Data taken from a collection:
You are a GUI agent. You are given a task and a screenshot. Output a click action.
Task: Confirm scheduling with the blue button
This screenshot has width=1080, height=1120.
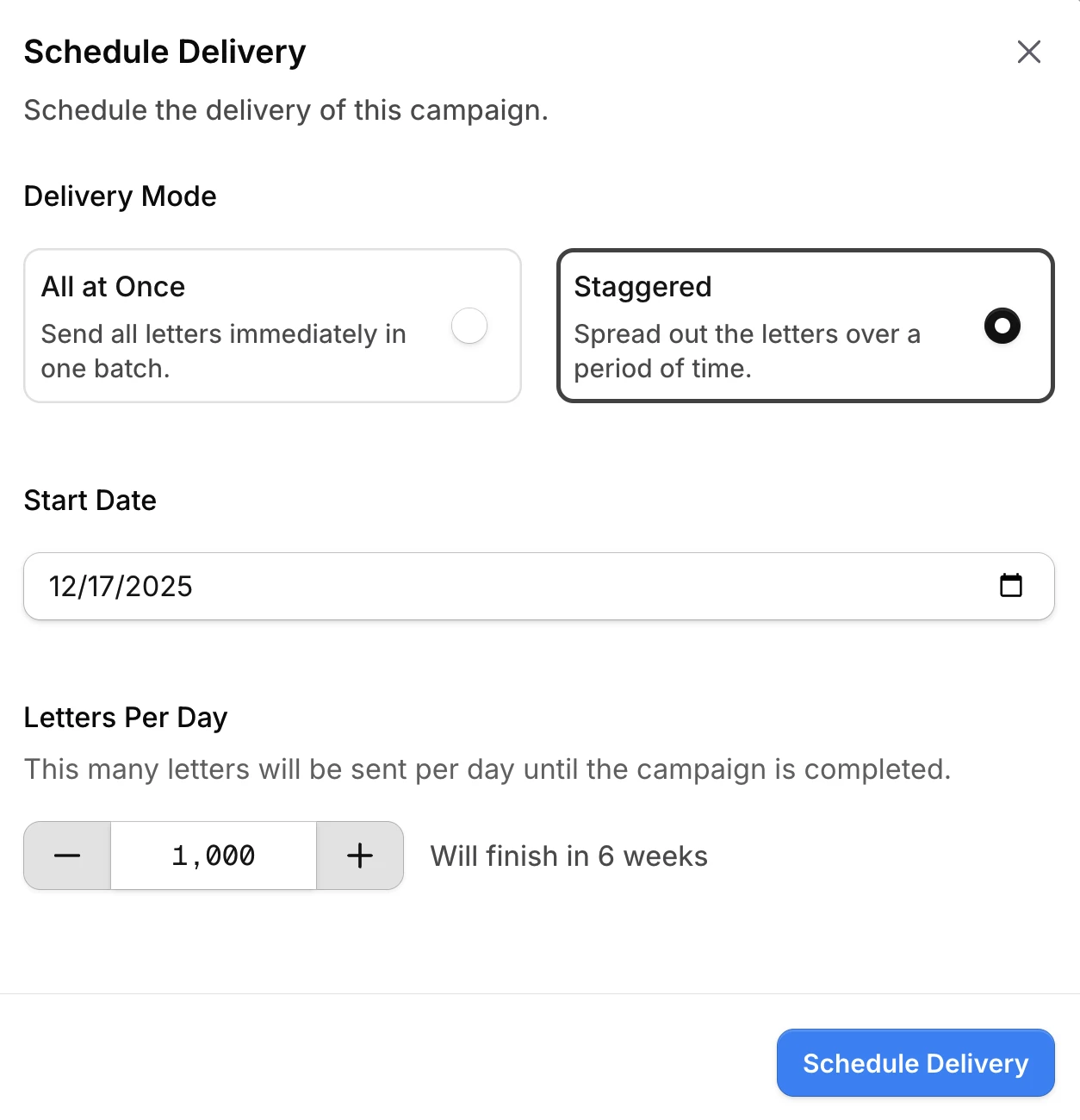pos(915,1063)
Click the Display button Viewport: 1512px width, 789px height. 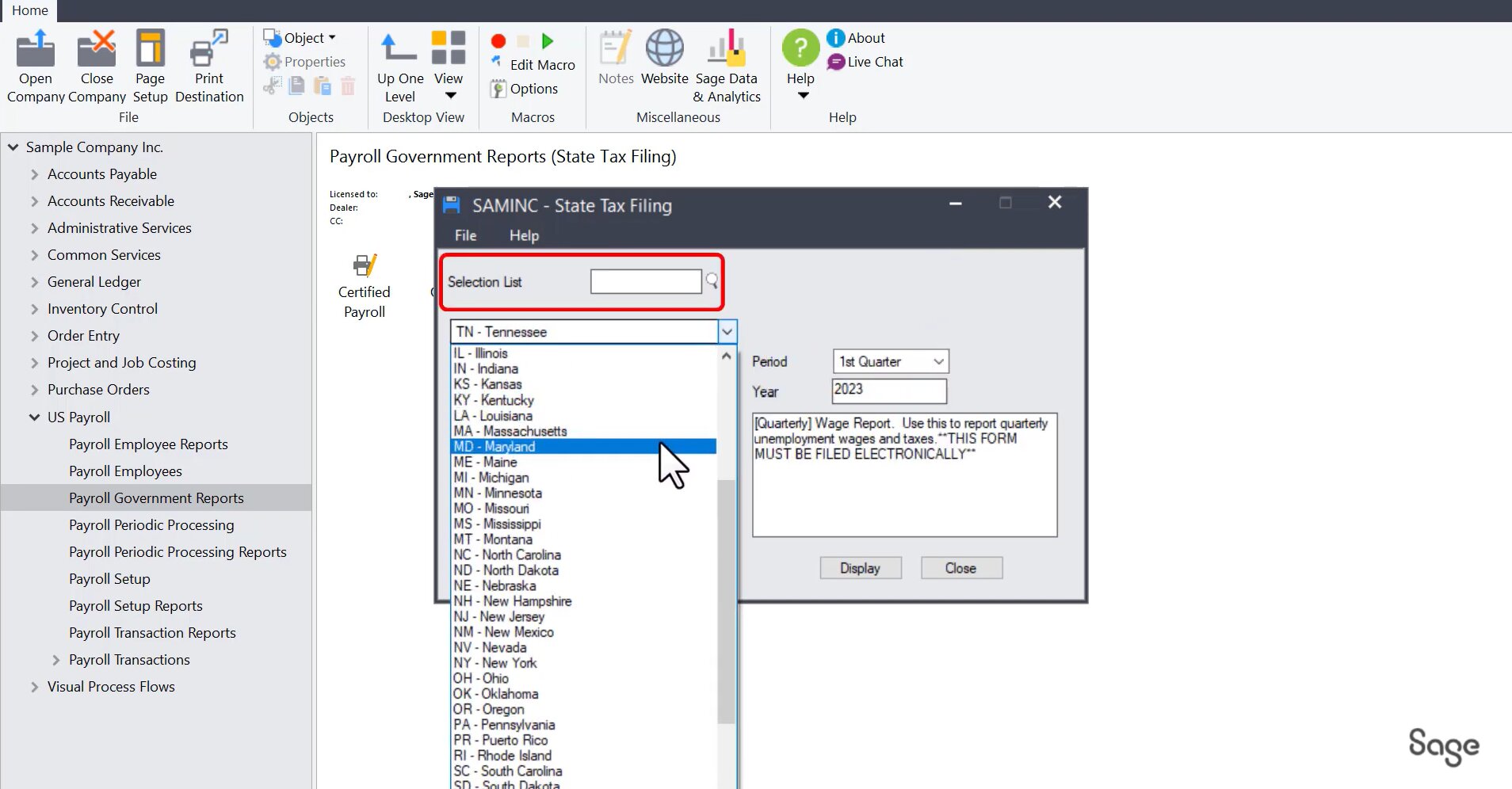[x=860, y=567]
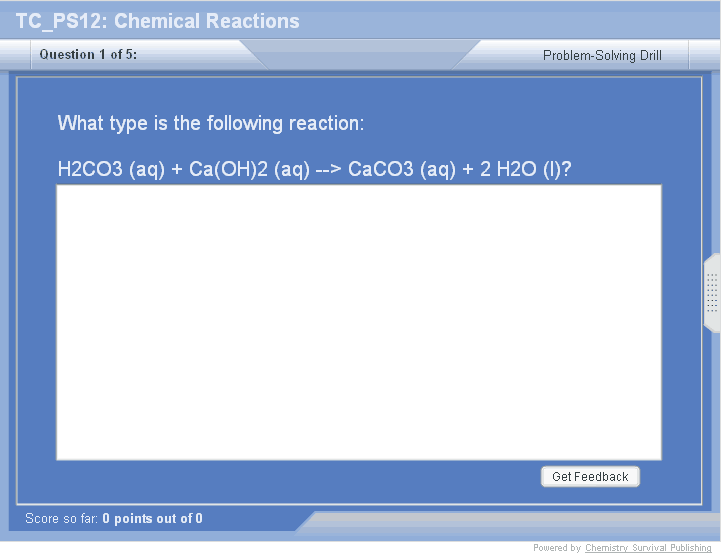
Task: Expand the dotted side panel handle
Action: (x=712, y=293)
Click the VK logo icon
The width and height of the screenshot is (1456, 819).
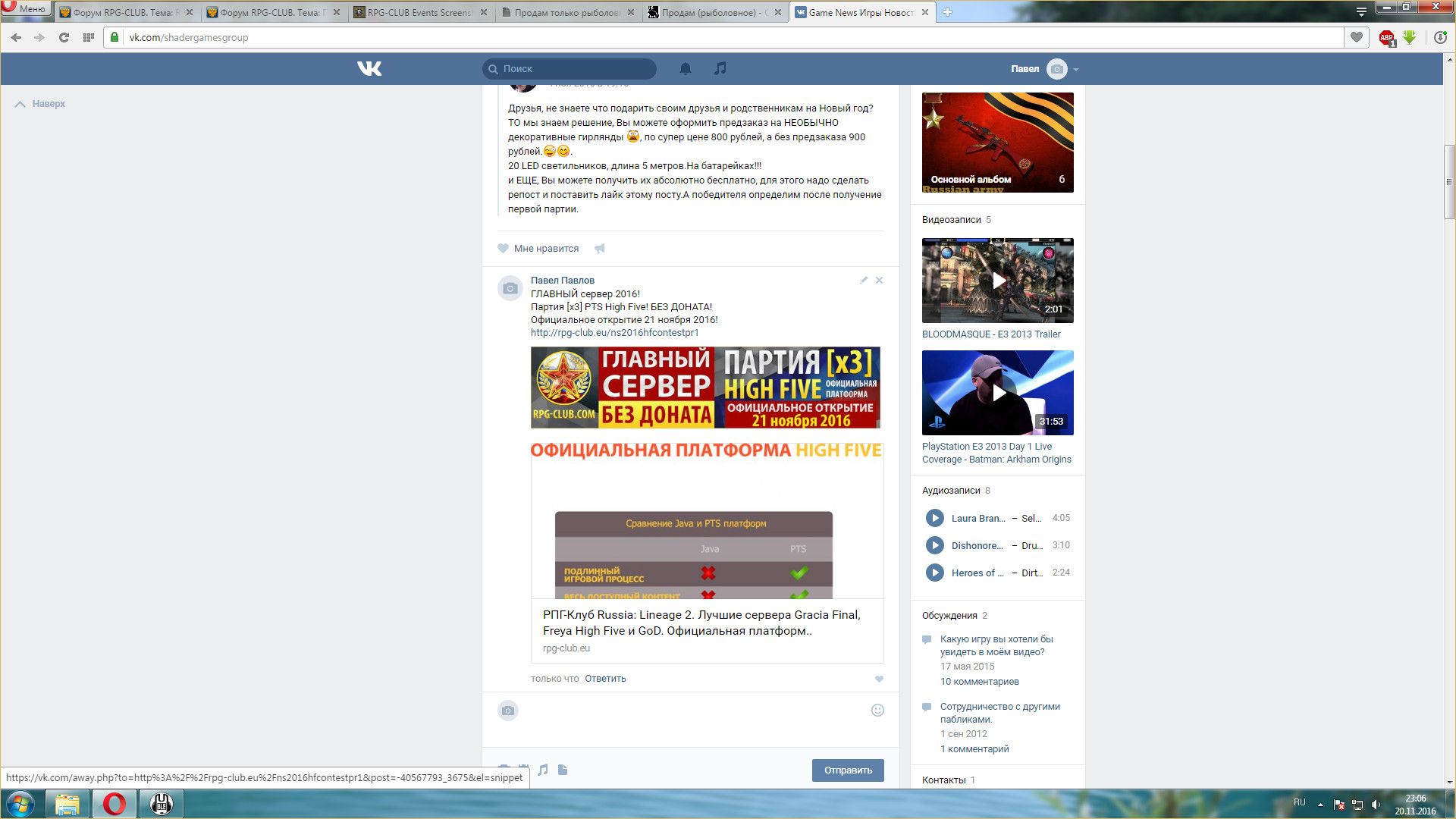pyautogui.click(x=369, y=69)
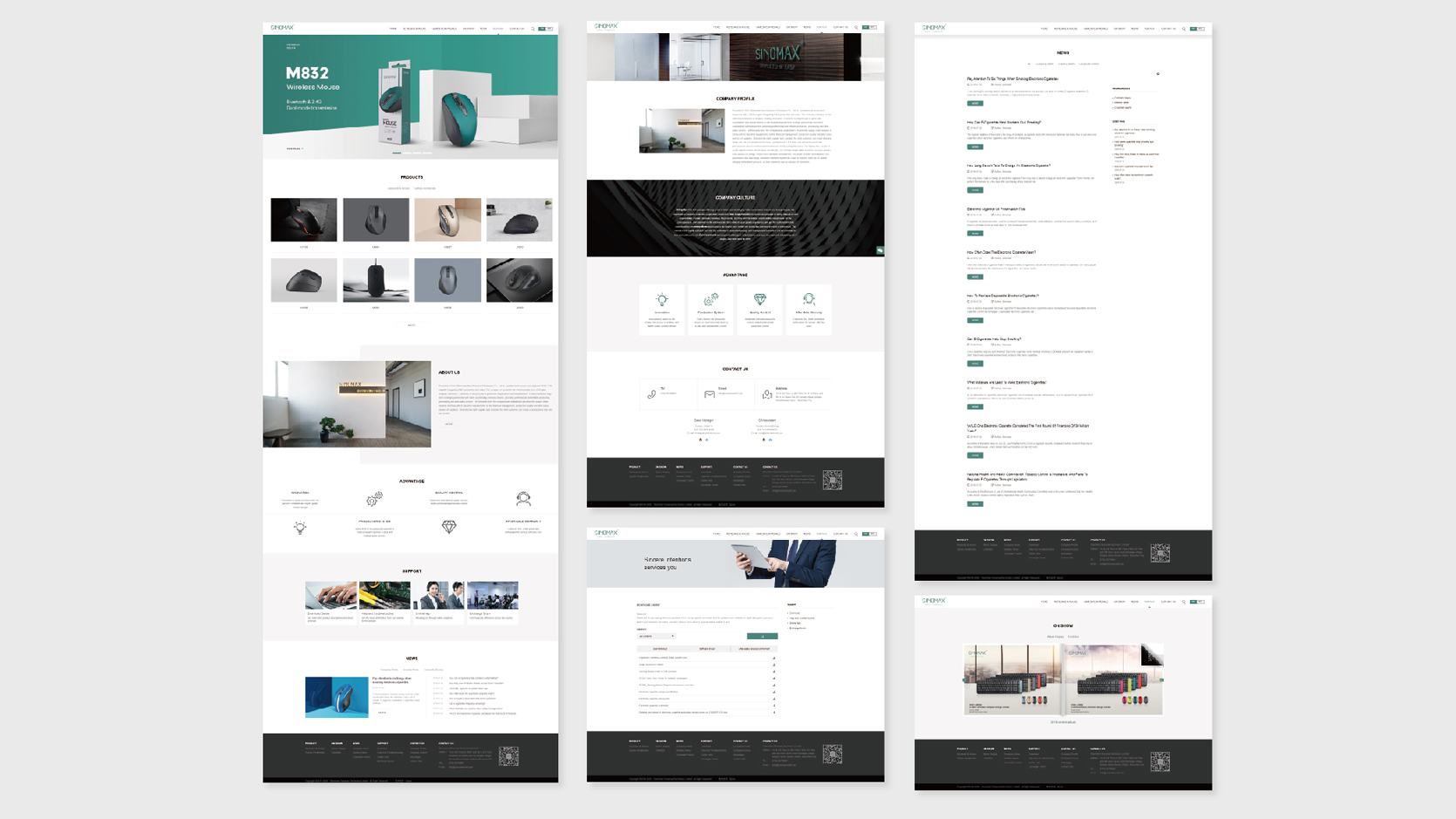Toggle the language switch in the homepage header

pyautogui.click(x=546, y=29)
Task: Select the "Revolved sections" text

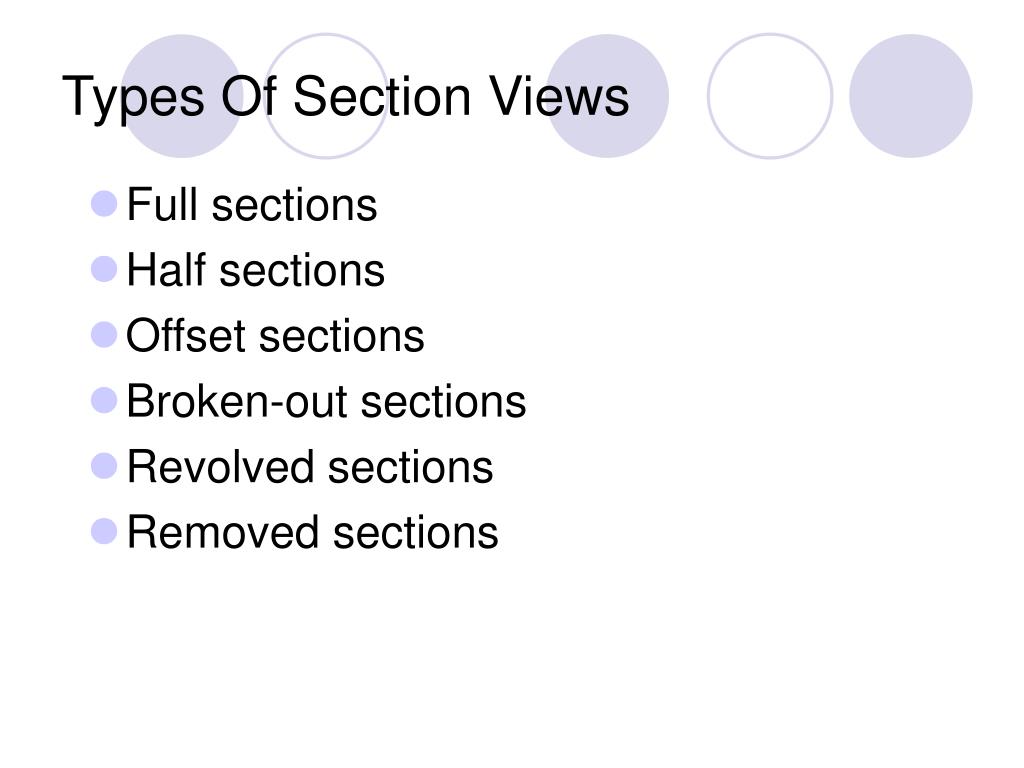Action: pyautogui.click(x=310, y=467)
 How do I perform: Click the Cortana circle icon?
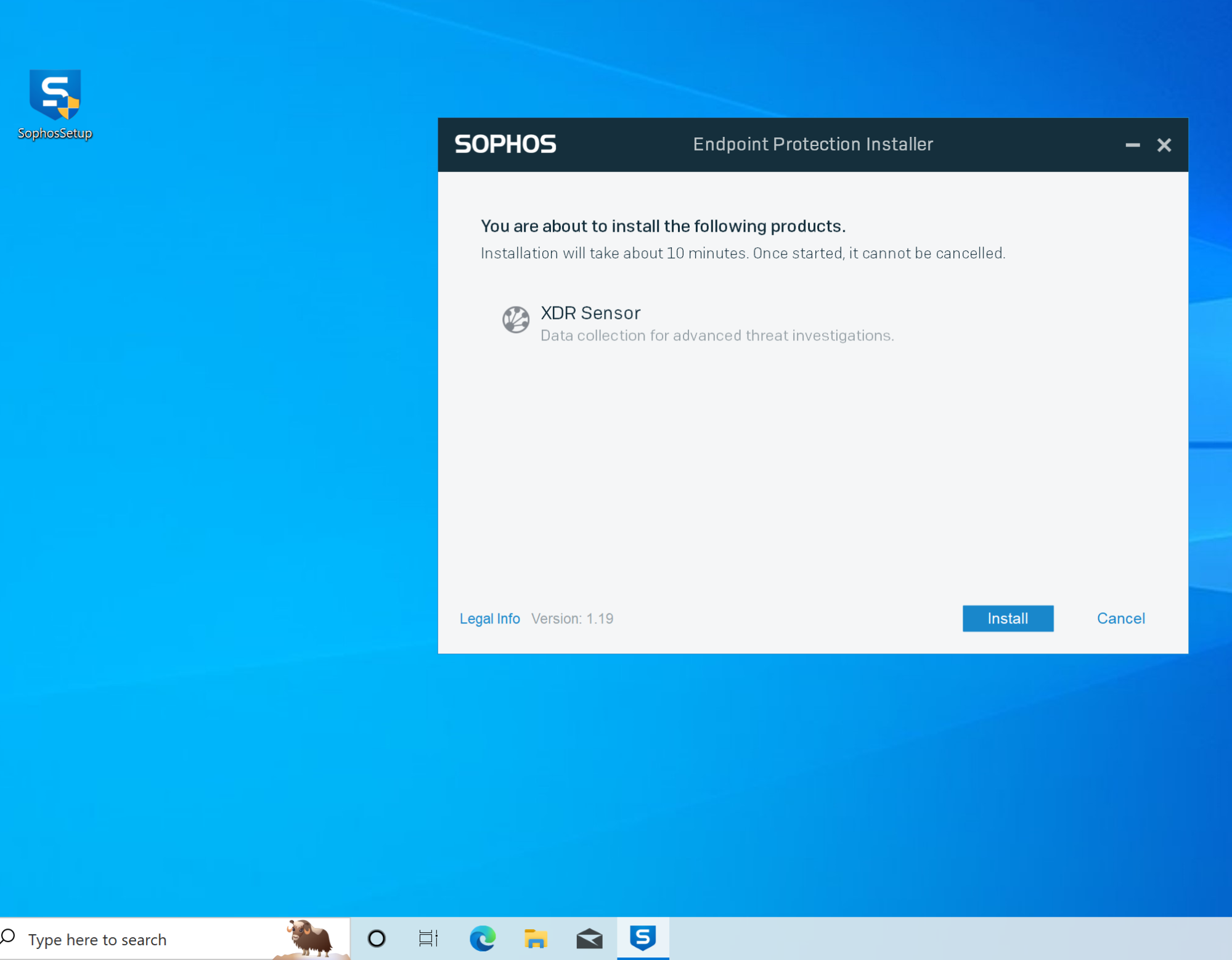tap(376, 938)
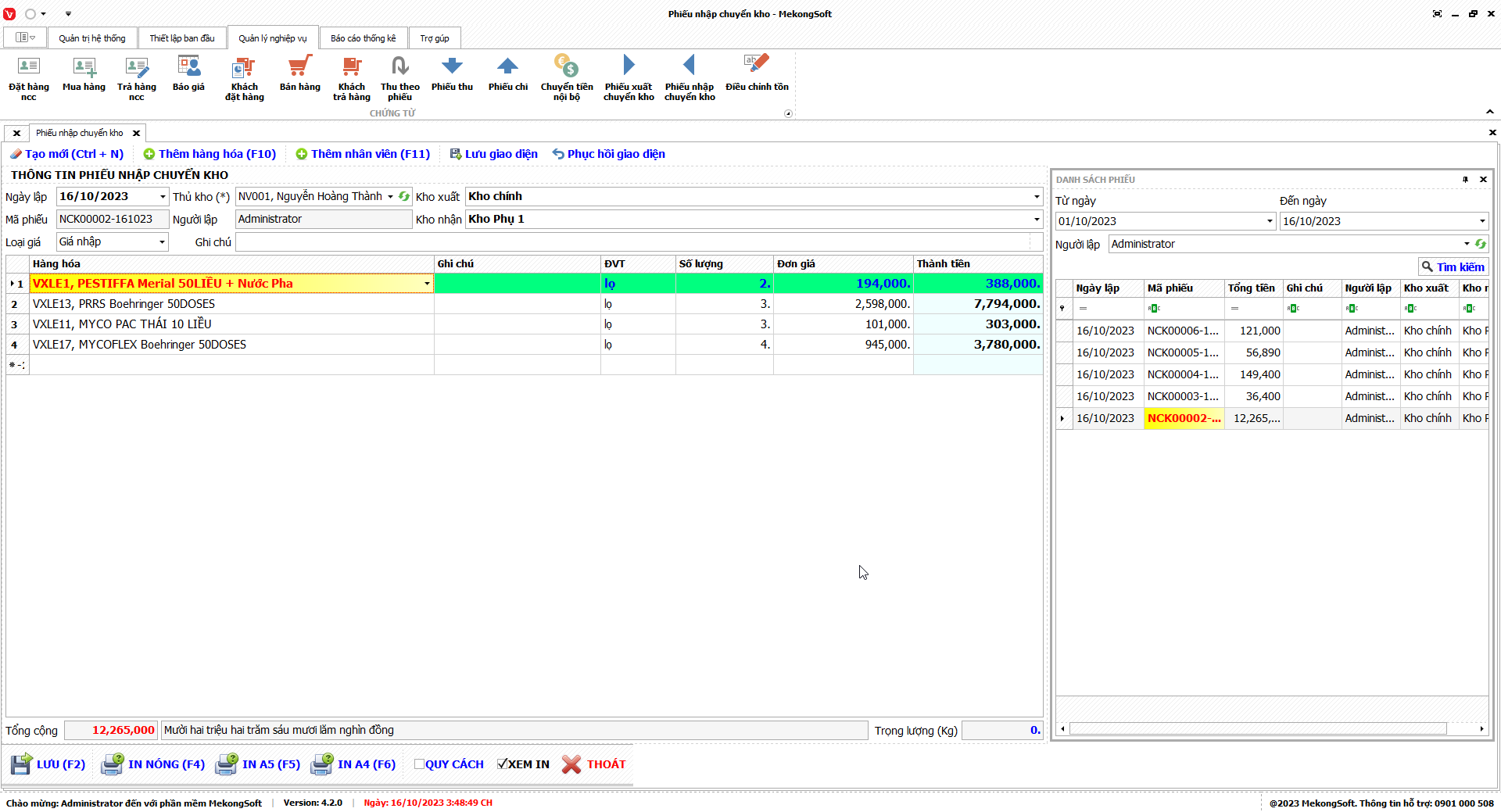Click the LƯU (F2) save button
This screenshot has width=1501, height=812.
tap(48, 764)
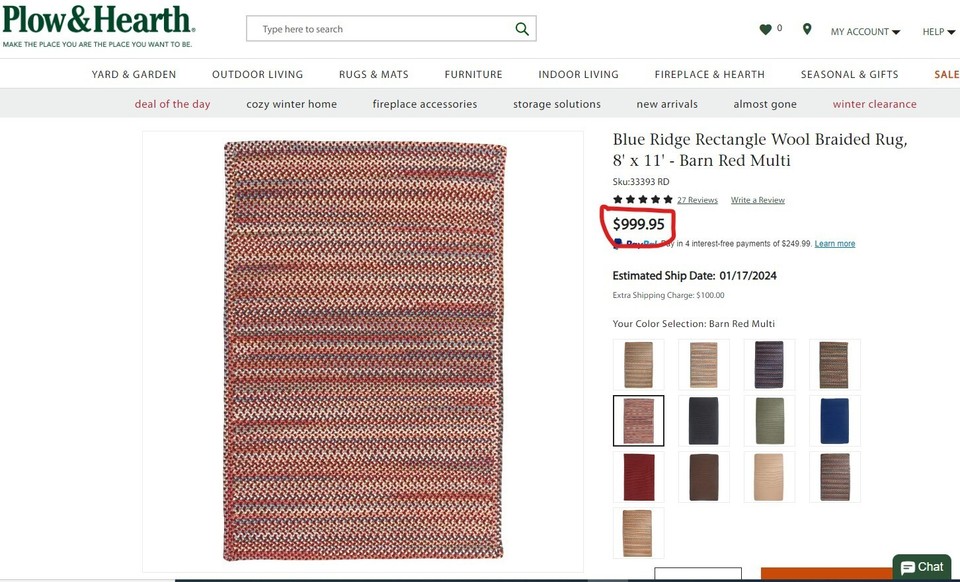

• _Challenge_:
Copy out the material word for word, starting at the line that contains "Click the VK logo icon" and continuing through the end of the material. Leave the pictures out of your copy.

• _Expected output_:
Click the VK logo icon
The width and height of the screenshot is (1456, 819).
pyautogui.click(x=369, y=69)
Toggle the language switch in the homepage header

pyautogui.click(x=546, y=29)
Task: Select the "Revolved sections" text

Action: pyautogui.click(x=310, y=467)
 How do I perform: Click the Cortana circle icon?
tap(376, 938)
Click the LƯU (F2) save button
This screenshot has width=1501, height=812.
tap(48, 764)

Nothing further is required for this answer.